■ **TEXT TO READ**:
Creating animation, with or without the use of a computer, has always been a very time-consuming process. The advent of computer-aided animation has allowed computers to perform a great deal of the effort involved in this type of work, especially for tasks such as animating human characters, dealing with collisions, and sound synchronization. Sounds are generally associated with motion events in the real world, and as a result there is an intimate linkage between the two. Hence, producing effective animations requires synchronisation of the sound and motion, which remains an essential, yet difficult, task in animation.

Computer animation packages use the concept of positional keyframes to specify points through which scene objects pass. Animators usually have a good sense of specific key positions. However in general, the inexperienced animator may have less intuition about the precise timing of the keyframes and the velocity of each object as they pass these unknown points in time. This problem is exacerbated when trying to synchronise a scene to music and sound. 

Recent tools have been developed to automatically synchronise speech signals to lip movement animation [6,25]. More generally, the popular WinAmp visualizations use audio signals to seed abstract animations, whilst Lytle’s [17] system generates motion curves from raw MIDI note data. These systems are effective at their targeted application area, however there is a need for a more general approach to help animators modify existing motions to music.

The goal of this work is to combine the power of advanced music analysis performed on both MIDI and audio signals with motion editing to simplify and automate the generation of synchronised musical animations. This unified framework will enable animators to try out different combinations of music/sound analysis techniques with familiar motion editing methods without having to acquire a deep understanding of either.

The paper first relates previous, usually problem-specific, approaches to synchronizing motion and music. We adopt Lytle’s fundamental contribution as a premise to our investigation. We follow this with an overview of our modularised musical editing system, which leads us to present the music analysis techniques that we intend to apply on both MIDI and audio, as well as the associated methods to transform the motion. Finally, an illustrative usage scenario of our system is given along with a discussion of further research opportunities.


2. Related Work


The approach taken in [9,18] is to control music and sound generation directly from the animation. In these systems the motion parameters are tied to parameterisable musical constructs such as Timbre-trees [10], C-Sound models, or music generators [19]. The quality of the soundtrack is then directly related to the effectiveness of the sound representation. Our system takes the inverse approach, where the soundtrack is left unchanged, whilst the motion is altered.

There have been previous attempts at using musical parameters to generate novel motion. Woodgain [31] used MIDI to generate expressive drumming movements, an animated digital band followed the MIDI score in Diva [11,26], Fakespace Music [1] uses low-level MIDI note information to move objects in 3D space, and Hwang [8] represents tracks and melody progressions as orbiting planets. The Improv improvisational animation system [22] made use of Rowe's algorithmic musical analysis [28] to create Flock of Words, an abstract musical animation. These approaches demonstrate impelling results for their purposes; however, they do not offer a unified and generalized framework for music-to-motion mappings.

■ **REQUEST**:
According to the text about synchronizing animation with music, what does Lytle's system generate motion curves from?

Entries on finding words and elements
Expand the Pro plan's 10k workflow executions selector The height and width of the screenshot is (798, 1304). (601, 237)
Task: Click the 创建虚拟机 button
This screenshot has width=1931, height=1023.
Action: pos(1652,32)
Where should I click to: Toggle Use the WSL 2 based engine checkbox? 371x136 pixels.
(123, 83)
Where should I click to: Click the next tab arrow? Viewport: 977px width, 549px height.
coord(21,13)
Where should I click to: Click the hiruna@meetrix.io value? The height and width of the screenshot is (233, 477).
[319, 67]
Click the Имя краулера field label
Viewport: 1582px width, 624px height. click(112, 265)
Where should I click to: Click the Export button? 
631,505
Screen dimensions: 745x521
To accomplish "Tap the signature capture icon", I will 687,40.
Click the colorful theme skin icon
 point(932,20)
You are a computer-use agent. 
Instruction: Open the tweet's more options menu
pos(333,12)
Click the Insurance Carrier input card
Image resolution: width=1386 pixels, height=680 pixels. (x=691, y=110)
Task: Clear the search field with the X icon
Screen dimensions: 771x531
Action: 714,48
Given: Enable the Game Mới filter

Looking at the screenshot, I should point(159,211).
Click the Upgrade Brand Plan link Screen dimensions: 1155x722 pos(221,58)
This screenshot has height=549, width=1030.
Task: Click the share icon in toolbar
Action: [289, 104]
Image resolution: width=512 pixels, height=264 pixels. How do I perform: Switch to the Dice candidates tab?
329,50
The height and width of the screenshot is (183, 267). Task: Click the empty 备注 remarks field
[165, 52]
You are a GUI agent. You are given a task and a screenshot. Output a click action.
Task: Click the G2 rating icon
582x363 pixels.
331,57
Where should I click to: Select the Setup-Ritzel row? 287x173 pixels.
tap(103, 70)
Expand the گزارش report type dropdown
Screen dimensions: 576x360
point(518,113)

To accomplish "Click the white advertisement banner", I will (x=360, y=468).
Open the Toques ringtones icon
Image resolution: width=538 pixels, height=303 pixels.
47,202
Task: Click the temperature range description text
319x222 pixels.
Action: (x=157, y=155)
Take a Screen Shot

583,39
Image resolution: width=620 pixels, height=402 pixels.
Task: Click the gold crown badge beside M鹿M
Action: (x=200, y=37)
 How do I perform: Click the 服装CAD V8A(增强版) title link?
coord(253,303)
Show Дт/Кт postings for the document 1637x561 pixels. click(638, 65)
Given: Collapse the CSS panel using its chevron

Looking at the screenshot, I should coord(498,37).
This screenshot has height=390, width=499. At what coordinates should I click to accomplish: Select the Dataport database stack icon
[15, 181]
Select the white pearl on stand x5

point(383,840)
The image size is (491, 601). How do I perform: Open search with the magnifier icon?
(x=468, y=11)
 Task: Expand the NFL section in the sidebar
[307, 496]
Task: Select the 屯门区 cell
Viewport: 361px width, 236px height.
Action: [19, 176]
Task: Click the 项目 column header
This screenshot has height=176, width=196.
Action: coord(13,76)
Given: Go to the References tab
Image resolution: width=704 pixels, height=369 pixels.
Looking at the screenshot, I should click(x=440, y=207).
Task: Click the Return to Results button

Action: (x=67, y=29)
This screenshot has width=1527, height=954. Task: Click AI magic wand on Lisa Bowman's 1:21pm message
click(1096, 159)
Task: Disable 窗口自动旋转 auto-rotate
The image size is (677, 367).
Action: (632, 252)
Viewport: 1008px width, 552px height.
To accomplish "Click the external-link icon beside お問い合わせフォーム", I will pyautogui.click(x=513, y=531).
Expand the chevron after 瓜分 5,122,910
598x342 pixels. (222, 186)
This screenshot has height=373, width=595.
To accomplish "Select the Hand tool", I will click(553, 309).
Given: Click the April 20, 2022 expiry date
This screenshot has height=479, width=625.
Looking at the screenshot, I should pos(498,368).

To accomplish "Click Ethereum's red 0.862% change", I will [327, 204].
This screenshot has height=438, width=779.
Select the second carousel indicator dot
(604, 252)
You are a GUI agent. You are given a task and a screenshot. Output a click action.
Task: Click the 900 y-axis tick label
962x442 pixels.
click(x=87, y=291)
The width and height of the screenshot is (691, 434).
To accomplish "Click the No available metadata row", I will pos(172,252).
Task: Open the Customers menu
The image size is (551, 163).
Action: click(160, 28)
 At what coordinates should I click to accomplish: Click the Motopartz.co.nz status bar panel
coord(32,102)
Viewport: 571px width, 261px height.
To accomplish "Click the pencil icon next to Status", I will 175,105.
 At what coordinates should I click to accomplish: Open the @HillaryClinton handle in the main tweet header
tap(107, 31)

■ **FULL OUTPUT**:
Raw MIDI note data.